Write out the rows below word for word, from the first line up to and including the line with "level [92, 132]".

§ **Input rows**
_ _ _ _ _

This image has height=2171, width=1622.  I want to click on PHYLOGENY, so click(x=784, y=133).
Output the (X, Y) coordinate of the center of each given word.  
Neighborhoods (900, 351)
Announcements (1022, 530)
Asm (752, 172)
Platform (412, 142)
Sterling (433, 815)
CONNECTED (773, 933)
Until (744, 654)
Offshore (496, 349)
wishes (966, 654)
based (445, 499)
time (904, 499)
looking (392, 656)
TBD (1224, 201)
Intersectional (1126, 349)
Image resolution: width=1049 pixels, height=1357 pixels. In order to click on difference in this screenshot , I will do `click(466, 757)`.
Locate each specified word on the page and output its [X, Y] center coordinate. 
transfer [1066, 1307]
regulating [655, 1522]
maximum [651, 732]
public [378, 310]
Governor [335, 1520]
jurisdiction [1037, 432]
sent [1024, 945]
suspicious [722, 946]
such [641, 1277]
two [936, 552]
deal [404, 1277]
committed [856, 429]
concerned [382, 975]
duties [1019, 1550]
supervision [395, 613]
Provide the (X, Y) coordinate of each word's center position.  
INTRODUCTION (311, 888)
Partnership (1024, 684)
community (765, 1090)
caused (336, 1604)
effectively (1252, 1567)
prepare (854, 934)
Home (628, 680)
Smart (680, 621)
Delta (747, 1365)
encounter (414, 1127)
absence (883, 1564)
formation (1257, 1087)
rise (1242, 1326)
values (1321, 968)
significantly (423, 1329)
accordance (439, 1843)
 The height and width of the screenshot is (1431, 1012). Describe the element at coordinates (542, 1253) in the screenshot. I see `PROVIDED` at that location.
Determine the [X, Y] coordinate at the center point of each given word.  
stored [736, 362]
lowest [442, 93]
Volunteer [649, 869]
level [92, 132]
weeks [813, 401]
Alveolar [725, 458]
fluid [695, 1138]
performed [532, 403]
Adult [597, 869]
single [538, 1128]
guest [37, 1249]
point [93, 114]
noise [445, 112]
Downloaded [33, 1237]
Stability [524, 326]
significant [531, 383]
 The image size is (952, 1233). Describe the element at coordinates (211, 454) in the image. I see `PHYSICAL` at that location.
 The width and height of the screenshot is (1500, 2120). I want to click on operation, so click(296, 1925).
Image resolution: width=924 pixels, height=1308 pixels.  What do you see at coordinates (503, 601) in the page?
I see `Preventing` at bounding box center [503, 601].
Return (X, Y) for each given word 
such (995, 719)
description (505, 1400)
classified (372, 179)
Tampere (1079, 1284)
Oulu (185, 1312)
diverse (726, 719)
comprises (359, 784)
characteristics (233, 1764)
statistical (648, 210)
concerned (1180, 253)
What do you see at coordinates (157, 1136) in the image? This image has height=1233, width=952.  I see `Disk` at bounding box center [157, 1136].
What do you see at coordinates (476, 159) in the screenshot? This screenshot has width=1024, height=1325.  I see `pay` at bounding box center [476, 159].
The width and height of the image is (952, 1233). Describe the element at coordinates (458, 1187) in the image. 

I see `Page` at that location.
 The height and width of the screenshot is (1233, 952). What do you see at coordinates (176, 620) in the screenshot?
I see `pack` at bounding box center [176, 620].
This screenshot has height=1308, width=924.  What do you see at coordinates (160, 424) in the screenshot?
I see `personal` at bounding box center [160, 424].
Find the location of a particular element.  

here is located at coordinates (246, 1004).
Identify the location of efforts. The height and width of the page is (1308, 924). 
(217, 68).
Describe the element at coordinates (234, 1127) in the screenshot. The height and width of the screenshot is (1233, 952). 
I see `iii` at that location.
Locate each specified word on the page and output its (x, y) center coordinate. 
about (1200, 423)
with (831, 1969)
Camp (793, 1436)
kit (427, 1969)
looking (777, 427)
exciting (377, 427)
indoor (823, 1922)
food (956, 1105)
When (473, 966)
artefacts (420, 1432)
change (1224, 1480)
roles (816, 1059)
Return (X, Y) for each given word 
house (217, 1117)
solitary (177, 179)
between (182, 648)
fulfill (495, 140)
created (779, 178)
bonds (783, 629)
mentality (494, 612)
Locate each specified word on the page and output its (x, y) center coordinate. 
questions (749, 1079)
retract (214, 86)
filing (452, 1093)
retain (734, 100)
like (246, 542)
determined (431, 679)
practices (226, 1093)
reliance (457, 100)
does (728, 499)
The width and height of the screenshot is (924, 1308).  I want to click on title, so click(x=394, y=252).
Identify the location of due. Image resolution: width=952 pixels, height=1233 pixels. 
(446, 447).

_ _ _ _ _

§ **Exercise result**
This image has height=2171, width=1622.  I want to click on PHYLOGENY, so click(x=784, y=133).
Output the (X, Y) coordinate of the center of each given word.  
Neighborhoods (900, 351)
Announcements (1022, 530)
Asm (752, 172)
Platform (412, 142)
Sterling (433, 815)
CONNECTED (773, 933)
Until (744, 654)
Offshore (496, 349)
wishes (966, 654)
based (445, 499)
time (904, 499)
looking (392, 656)
TBD (1224, 201)
Intersectional (1126, 349)
Image resolution: width=1049 pixels, height=1357 pixels. In order to click on difference in this screenshot , I will do `click(466, 757)`.
Locate each specified word on the page and output its [X, Y] center coordinate. 
transfer [1066, 1307]
regulating [655, 1522]
maximum [651, 732]
public [378, 310]
Governor [335, 1520]
jurisdiction [1037, 432]
sent [1024, 945]
suspicious [722, 946]
such [641, 1277]
two [936, 552]
deal [404, 1277]
committed [856, 429]
concerned [382, 975]
duties [1019, 1550]
supervision [395, 613]
Provide the (X, Y) coordinate of each word's center position.  
INTRODUCTION (311, 888)
Partnership (1024, 684)
community (765, 1090)
caused (336, 1604)
effectively (1252, 1567)
prepare (854, 934)
Home (628, 680)
Smart (680, 621)
Delta (747, 1365)
encounter (414, 1127)
absence (883, 1564)
formation (1257, 1087)
rise (1242, 1326)
values (1321, 968)
significantly (423, 1329)
accordance (439, 1843)
 The height and width of the screenshot is (1431, 1012). Describe the element at coordinates (542, 1253) in the screenshot. I see `PROVIDED` at that location.
Determine the [X, Y] coordinate at the center point of each given word.  
stored [736, 362]
lowest [442, 93]
Volunteer [649, 869]
level [92, 132]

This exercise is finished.